The John Simon Guggenheim Memorial Foundation awarded Rosenthal a fellowship in 1931 to do creative work in painting in Mexico, where she was to live for two years beginning in August that year. Thereafter she made yearly trips to the country, residing in small villages during the summer months. The Guggenheim Foundation awarded her a second fellowship for further work in Mexico in 1936. Rosenthal moved permanently to Mexico in 1957, and died in the city of Oaxaca in 1971.

==Early life and career==
Rosenthal was born in Riverside, California, in 1889 into a prosperous Jewish family and raised on a ranch. Her father, Emil Julius Rosenthal, had settled in Riverside in 1872 from Müelhasen, Thüringen, Prussian (Germany), and married Anna Jane Unruh. Rosenthal launched her career as an artist in Los Angeles in the 1910s, when progressive trends were emerging in southern California art. Rosenthal was close to Helena Dunlap, the pioneer Los Angeles modernist and founder in 1916 of the Los Angeles Modern Art Society, one of the first modernist groups to form in the region.
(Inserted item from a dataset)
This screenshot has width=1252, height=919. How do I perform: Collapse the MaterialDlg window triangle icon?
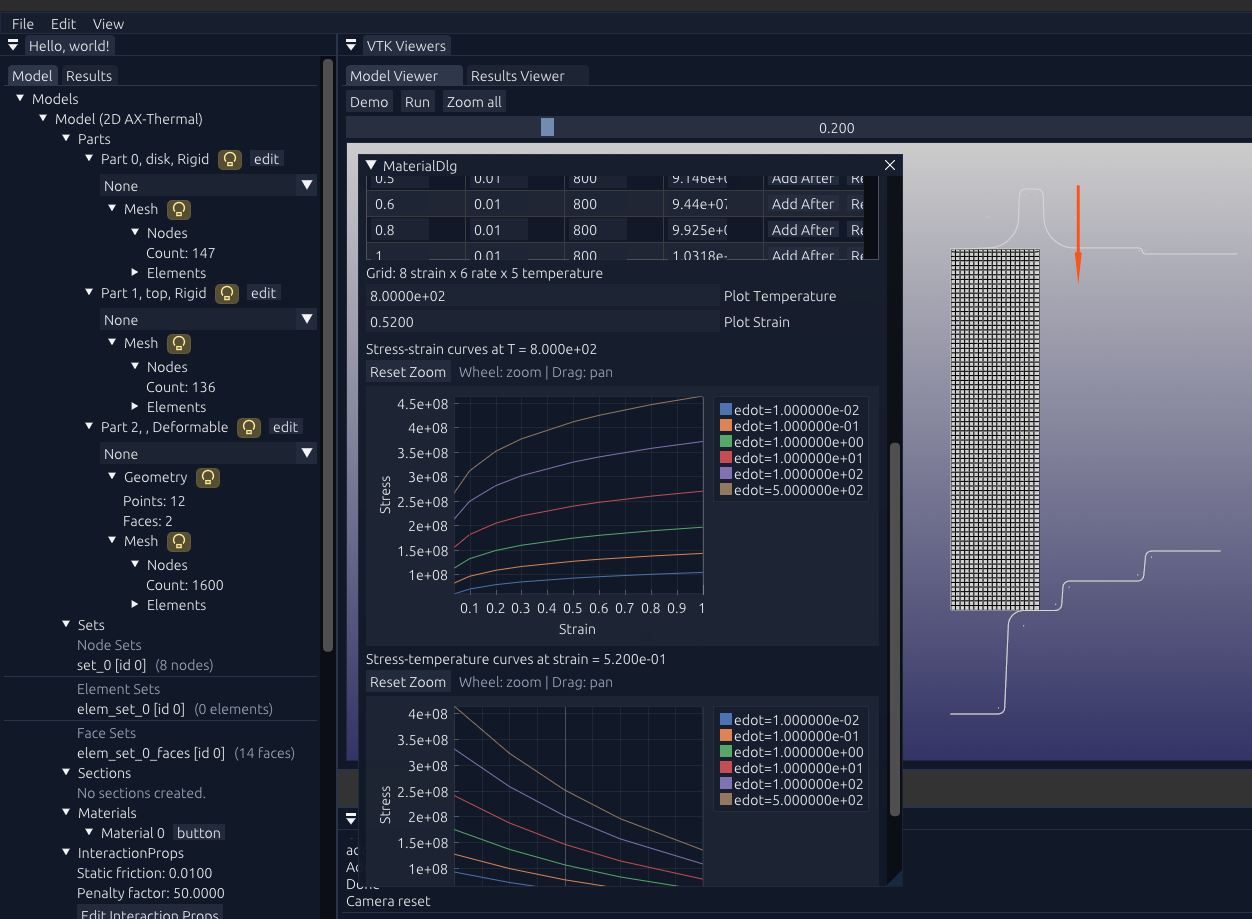pos(372,165)
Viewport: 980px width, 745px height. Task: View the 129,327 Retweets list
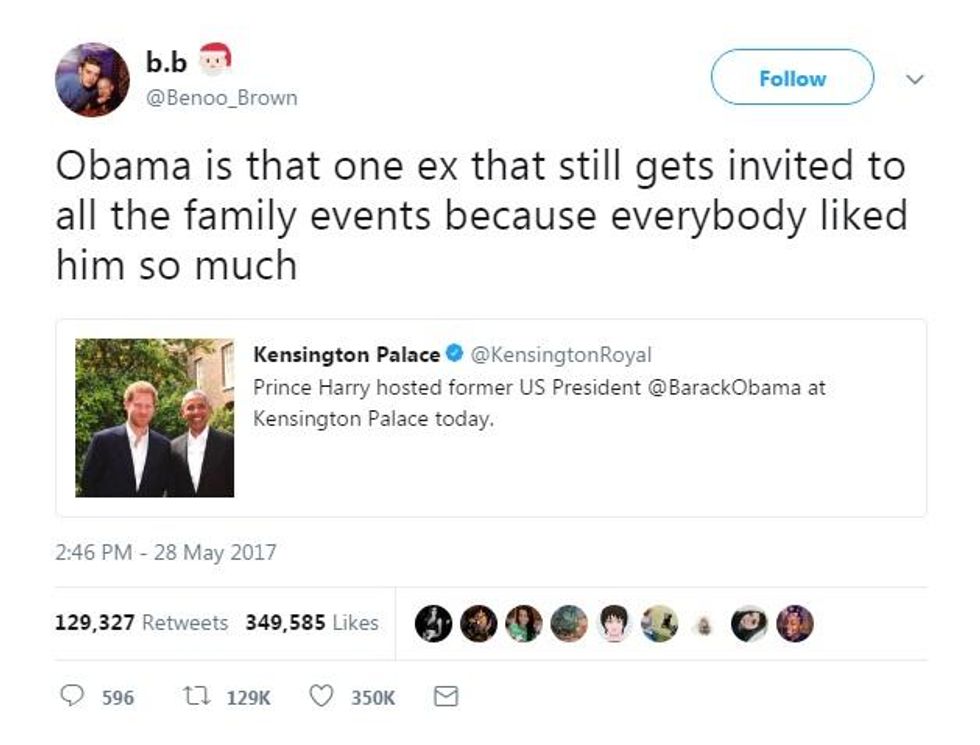[x=141, y=622]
Rosenthal and Dunlap traveled to Taos, New Mexico, in 1917. There, they briefly resided and exhibited alongside the leading American painters George Bellows, Robert Henri and others in the inaugural exhibition in Santa Fe's new Fine Arts Museum. Rosenthal exhibited in the California Art Club spring exhibitions at the Los Angeles Museum in 1917 and 1919, showing Indian Women of Taos in 1917.
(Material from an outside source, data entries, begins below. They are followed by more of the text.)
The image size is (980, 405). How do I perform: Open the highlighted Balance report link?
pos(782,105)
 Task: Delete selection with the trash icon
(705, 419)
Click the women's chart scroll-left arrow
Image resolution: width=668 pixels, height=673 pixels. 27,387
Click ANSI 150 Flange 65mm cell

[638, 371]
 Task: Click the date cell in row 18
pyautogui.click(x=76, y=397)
Rosenthal went to New York to study at the Art Students League with Bellows and John Sloan in 1917–1918, and attended classes in the studio of the broad-minded bohemian George Luks. In 1920, she worked as a commercial designer of silks to fund a trip to Europe.

==Later career==
Rosenthal studied first at the Académie de la Grande Chaumière in Paris, and then went on a sketching trip to Berlin, Rome, and Munich, staying throughout 1921 and 1922. Following her European tour, she married Charles “Jack” Charash, a press agent, theatrical manager, dramatist, and co-founder of the Anglo-Jewish Theatre, a unit of the WPA Federal Theatre Project.

In the late 1920s, Rosenthal published a series of portfolios featuring design motifs drawn from the art and artifacts of an international array of museum collections. The Prim-Art Series portfolios are arranged around themes such as transportation, costumes, and animal motifs. The series signaled her study of ethnographic or 'primitive' art and culture and were instrumental in winning her two Guggenheim awards to work in Mexico. The portfolios helped introduce new aesthetics to design, and were acclaimed as useful resources for professional designers and as teaching tools for art instructors.

Rosenthal was a lifelong art instructor and educator, having earned a degree in teaching from Los Angeles State Teachers College in 1910, and Teachers College of Columbia University in 1913. She taught painting and drawing in Columbia University's Teachers College from 1924 to 1931, and at James Monroe High School in the Bronx thereafter.

Doris Rosenthal produced a large body of work over a six-decade career. Her Depression-era American Scene paintings focusing on Mexican life and culture were nationally respected and covered by major art publications and popular magazines such as Life, Newsweek, Harper’s Bazaar, and the New Yorker. She had the support of the eminent critics and historians Edward Alden Jewel, Lewis Mumford, and Carleton Beals; and the Midtown Galleries in New York handled her paintings and works on paper. Her work was included in important exhibitions such as American Painting Today at the Metropolitan Museum of Art.

According to Mexican art critic Gulliermo Rivas: "Doris Rosenthal is not striving to escape her work, but rather to go out and meet it."